--- Consegna ---
Ricopia senza alcuna modifica il tratto che comincia con la riga contenente "Describe the element at coordinates (24, 2097)" e termina con la riga contenente "pyautogui.click(x=124, y=118)", includendo entrambe.

--- Dati forniti ---
____________

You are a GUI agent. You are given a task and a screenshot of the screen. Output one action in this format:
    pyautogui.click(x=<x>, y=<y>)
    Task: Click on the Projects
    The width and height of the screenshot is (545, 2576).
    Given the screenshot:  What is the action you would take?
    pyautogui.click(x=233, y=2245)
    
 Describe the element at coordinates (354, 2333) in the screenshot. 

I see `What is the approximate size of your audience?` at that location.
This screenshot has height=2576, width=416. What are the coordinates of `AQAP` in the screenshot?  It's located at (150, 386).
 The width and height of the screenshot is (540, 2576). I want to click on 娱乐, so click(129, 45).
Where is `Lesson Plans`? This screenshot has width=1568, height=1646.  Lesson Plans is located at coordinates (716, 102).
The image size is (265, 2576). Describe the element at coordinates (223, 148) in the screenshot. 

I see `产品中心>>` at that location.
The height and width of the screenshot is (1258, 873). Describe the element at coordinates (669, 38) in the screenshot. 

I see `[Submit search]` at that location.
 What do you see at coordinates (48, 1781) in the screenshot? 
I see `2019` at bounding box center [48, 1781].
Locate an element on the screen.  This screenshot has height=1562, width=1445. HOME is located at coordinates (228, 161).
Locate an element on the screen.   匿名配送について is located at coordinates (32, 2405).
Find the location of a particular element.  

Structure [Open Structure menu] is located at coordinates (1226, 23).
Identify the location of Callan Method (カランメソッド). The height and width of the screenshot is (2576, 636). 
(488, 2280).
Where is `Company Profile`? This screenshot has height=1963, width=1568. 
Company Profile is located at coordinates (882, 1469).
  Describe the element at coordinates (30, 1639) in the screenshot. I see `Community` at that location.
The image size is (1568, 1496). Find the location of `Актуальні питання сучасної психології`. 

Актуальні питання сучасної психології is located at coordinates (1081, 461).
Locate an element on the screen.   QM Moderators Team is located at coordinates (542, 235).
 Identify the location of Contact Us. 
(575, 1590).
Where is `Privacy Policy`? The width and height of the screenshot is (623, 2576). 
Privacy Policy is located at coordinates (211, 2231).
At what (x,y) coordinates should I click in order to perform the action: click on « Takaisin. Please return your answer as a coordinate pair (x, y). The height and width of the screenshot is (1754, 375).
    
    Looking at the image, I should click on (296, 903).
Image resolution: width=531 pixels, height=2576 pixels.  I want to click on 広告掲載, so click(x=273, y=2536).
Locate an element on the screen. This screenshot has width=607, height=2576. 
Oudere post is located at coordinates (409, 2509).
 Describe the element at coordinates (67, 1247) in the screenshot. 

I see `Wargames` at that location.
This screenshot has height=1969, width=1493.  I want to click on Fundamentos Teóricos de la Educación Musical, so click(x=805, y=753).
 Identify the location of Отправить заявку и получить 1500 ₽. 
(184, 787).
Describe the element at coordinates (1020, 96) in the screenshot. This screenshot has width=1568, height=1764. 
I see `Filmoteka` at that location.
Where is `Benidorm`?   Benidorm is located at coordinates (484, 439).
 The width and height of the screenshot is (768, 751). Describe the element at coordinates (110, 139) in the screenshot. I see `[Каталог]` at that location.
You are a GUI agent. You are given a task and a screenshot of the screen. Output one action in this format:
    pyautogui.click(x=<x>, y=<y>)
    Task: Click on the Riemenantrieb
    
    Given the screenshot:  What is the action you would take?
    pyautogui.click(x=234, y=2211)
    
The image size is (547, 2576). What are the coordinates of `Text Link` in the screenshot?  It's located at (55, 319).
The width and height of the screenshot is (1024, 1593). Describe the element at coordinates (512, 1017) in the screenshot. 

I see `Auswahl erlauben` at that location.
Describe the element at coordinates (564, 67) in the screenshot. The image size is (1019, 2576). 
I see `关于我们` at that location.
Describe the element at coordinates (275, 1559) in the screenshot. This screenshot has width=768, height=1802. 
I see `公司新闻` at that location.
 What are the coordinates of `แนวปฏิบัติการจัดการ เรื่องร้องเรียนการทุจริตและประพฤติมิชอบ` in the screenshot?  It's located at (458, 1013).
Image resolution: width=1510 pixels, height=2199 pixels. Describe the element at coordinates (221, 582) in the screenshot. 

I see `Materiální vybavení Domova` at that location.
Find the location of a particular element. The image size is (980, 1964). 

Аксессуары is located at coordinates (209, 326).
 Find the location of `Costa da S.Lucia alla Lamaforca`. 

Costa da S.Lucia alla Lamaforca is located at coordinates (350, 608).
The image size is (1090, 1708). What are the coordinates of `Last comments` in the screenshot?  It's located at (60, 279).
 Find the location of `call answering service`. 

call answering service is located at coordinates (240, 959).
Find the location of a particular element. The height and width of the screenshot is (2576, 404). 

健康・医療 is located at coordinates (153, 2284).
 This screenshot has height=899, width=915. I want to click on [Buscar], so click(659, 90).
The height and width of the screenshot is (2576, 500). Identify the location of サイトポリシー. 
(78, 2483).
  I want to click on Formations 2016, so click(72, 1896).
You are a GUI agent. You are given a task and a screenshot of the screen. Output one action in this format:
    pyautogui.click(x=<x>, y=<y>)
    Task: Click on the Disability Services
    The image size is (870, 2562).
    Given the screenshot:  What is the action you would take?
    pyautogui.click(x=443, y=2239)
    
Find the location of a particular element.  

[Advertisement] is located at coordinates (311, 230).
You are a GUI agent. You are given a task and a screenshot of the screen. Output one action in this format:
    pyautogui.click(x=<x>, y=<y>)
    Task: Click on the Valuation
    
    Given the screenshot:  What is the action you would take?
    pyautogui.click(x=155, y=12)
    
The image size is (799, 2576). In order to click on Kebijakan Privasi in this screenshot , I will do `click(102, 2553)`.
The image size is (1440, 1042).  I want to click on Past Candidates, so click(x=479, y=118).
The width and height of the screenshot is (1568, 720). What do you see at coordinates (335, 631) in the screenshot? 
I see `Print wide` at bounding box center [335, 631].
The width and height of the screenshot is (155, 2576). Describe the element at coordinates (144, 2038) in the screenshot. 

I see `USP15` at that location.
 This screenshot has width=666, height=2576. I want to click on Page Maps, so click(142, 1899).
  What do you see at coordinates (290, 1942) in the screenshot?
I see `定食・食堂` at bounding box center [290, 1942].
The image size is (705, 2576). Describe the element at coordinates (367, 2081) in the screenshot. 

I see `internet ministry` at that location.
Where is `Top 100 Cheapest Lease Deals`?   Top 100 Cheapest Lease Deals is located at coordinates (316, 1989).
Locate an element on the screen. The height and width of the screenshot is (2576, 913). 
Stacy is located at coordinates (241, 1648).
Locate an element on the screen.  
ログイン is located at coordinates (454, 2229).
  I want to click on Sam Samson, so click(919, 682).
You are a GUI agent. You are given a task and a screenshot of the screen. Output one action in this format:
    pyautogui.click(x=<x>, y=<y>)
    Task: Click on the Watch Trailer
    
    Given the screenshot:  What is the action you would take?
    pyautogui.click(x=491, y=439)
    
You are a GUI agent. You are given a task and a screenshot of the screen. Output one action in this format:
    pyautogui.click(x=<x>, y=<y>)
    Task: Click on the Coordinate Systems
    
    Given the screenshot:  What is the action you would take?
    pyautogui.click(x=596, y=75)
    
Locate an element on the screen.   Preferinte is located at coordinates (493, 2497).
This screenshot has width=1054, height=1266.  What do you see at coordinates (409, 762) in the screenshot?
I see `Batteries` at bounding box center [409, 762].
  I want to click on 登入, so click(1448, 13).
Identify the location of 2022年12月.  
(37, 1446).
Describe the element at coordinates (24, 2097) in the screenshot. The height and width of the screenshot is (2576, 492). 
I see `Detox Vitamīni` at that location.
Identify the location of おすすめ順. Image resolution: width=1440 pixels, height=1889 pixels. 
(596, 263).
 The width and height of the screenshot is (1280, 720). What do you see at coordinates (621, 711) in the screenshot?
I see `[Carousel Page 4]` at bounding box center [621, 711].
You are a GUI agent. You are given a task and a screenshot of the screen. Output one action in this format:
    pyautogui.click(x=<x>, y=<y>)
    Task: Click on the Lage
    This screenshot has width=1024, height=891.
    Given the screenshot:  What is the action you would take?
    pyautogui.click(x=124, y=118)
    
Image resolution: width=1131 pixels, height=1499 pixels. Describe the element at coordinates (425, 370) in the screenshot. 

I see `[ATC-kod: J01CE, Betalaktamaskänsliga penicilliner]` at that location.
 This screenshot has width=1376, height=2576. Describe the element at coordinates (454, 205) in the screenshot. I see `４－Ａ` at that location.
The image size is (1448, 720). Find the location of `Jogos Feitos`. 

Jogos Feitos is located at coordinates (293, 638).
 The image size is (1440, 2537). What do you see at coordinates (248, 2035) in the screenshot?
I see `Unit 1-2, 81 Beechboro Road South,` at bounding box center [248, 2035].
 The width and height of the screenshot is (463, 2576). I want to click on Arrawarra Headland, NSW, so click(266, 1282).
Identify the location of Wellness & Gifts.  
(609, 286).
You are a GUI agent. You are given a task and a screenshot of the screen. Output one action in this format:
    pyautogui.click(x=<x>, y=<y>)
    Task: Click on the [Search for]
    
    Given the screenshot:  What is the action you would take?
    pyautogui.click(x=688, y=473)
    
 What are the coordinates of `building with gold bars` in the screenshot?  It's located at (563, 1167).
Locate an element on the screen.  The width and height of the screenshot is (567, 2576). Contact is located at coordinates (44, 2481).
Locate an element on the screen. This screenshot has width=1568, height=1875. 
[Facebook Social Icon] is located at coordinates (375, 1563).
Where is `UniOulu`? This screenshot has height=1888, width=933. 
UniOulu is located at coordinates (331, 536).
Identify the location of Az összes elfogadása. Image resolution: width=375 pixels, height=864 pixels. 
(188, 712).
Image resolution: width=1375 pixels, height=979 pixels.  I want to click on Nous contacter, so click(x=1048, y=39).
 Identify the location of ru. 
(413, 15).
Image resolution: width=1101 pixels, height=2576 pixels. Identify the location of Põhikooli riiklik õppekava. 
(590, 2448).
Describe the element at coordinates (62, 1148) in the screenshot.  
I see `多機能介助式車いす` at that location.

____________

--- Risultato ---
Describe the element at coordinates (24, 2097) in the screenshot. The height and width of the screenshot is (2576, 492). 
I see `Detox Vitamīni` at that location.
Identify the location of おすすめ順. Image resolution: width=1440 pixels, height=1889 pixels. 
(596, 263).
 The width and height of the screenshot is (1280, 720). What do you see at coordinates (621, 711) in the screenshot?
I see `[Carousel Page 4]` at bounding box center [621, 711].
You are a GUI agent. You are given a task and a screenshot of the screen. Output one action in this format:
    pyautogui.click(x=<x>, y=<y>)
    Task: Click on the Lage
    This screenshot has width=1024, height=891.
    Given the screenshot:  What is the action you would take?
    pyautogui.click(x=124, y=118)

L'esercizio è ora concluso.